There is no doubt that Pakistan has been going through an unprecedented tough economic situation. It is very well known that the present government inherited serious economic challenges and took a hard decision to revert to the path of economic stability even at a heavy political cost -- and that too in the year of general elections. This decision of the government was in the supreme interest of the country.
Unfortunately, a recent news report paints an inaccurate picture, giving the impression that reforms in the energy sector and the tax system have been stalled. This is far from the reality. In fact, this government, soon after assuming office, took major corrective decisions to revive the stalled IMF Extended Fund Facility (EFF) program. This led to the successful completion of the 7th and 8th reviews.
In the energy sector specifically, significant structural reforms have been accomplished during the last 3-4 months. All untargeted subsidies in the power and gas sector have been withdrawn with the aim of recovering the full cost of generation through tariff revision. The government has moved towards targeted subsidies so that the poor and vulnerable are cushioned from the effects of inflation and rising prices while the burden falls on the affluent class. In addition, the government has increased the stipend for the poorest of the poor by 25 per cent under the Kafalat Programme under BISP with effect from January 1, 2023 -- increasing the BISP budget by Rs40 billion to Rs400 billion.
The government is also taking all possible measures to correct the twin deficits, including policy and administrative measures. As a result, the Current Account Deficit (CAD) narrowed to only $3.4 billion during the first nine months of the current fiscal year to March 31, 2023, as against $13.0 billion in the corresponding period last year.
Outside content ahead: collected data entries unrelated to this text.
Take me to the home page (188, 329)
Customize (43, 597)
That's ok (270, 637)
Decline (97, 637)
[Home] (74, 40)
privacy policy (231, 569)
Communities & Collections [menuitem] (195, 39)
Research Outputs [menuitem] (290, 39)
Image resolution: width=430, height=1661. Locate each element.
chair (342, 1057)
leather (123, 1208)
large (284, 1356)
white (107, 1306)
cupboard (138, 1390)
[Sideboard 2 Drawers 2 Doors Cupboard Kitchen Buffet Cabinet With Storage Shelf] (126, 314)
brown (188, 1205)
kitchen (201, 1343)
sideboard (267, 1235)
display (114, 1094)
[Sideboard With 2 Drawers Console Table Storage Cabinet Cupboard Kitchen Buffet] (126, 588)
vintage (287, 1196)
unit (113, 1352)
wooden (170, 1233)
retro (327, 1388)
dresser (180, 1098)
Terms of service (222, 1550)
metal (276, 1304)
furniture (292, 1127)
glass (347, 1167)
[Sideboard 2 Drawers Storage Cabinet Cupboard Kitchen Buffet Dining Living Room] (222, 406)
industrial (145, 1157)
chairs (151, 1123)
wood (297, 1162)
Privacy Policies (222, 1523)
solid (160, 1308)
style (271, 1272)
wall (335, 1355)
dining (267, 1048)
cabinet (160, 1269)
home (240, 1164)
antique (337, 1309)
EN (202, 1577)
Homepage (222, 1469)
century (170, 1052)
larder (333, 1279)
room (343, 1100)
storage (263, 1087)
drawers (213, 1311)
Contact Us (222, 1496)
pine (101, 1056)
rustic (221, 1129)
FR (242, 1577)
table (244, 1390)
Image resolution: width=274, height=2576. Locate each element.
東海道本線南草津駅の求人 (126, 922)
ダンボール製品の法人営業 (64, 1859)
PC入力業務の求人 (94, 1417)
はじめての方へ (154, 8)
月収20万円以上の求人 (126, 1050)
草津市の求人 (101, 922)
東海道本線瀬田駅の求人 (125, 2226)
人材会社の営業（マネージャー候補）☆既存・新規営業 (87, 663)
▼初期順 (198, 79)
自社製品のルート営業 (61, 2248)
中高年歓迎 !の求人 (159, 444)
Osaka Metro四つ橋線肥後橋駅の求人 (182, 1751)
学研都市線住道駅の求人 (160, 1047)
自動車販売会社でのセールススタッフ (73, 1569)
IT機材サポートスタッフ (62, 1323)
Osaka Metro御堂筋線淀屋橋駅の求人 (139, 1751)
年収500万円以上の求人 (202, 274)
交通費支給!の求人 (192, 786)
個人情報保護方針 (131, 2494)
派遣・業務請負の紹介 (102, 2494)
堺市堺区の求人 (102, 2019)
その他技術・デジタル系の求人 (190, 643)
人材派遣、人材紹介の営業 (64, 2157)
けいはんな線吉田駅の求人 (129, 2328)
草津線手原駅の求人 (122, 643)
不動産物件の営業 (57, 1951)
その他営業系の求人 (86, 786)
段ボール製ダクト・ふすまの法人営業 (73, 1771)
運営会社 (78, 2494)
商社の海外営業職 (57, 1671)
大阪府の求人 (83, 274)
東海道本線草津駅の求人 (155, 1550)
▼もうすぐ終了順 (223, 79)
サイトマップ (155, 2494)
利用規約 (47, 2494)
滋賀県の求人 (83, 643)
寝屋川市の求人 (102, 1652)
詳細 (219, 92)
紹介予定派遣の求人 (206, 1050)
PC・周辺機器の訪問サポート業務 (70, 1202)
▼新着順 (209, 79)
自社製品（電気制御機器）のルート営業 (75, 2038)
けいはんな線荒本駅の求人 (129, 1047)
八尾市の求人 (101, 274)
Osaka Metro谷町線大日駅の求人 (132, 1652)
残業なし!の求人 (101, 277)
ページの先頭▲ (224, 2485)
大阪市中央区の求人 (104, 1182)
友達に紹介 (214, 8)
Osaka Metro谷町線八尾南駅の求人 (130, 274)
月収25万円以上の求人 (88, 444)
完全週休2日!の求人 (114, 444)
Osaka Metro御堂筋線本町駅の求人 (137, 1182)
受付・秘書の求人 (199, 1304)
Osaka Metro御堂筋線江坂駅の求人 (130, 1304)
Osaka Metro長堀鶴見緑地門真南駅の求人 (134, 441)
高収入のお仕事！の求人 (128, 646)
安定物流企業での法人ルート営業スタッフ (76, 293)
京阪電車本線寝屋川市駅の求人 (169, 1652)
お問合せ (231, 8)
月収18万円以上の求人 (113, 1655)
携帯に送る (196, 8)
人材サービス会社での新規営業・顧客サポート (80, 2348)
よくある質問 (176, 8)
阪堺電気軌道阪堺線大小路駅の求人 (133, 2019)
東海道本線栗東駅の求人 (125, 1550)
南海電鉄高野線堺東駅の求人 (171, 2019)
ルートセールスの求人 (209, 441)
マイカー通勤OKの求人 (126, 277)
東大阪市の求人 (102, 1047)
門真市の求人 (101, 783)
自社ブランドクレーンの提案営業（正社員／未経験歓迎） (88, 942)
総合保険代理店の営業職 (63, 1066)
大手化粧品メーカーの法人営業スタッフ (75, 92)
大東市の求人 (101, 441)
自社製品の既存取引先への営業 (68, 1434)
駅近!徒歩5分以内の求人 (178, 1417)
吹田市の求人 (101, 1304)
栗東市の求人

It is expected to close the CAD around $4.5 billion in the current fiscal year ending June 30, 2023. This will help improve the country's forex reserves and reduce reliance on external borrowings.
Secondly, the government has gradually withdrawn all tax exemptions as agreed with the IMF. The government is mindful of the fact that these exemptions not only create distortions in the tax system but also lead to a shortfall in the revenue targets. Third, net federal revenues have witnessed a growth of 32 per cent during the first eight months to February 28, 2023, of the current fiscal year against the same period of the last year. The current non-markup expenditures have been reduced by 19 per cent, mainly due to the withdrawal of subsidies and grants. The SBP has been independently taking its decisions for monetary policy tightening in order to curb inflation in the country.
As a result of the aforesaid reforms and efforts, Pakistan has already complied with all the prior actions for the 9th review with the IMF. Once again, these reforms include measures to broaden the low tax base by ending tax exemptions, raising the electricity and gas prices to pass on the burden to the consumers and minimising the subsidy component while protecting low-income groups. It is expected that the Staff Level Agreement (SLA) will be signed soon with the IMF which should be followed by the approval of the 9th review by the IMF Board.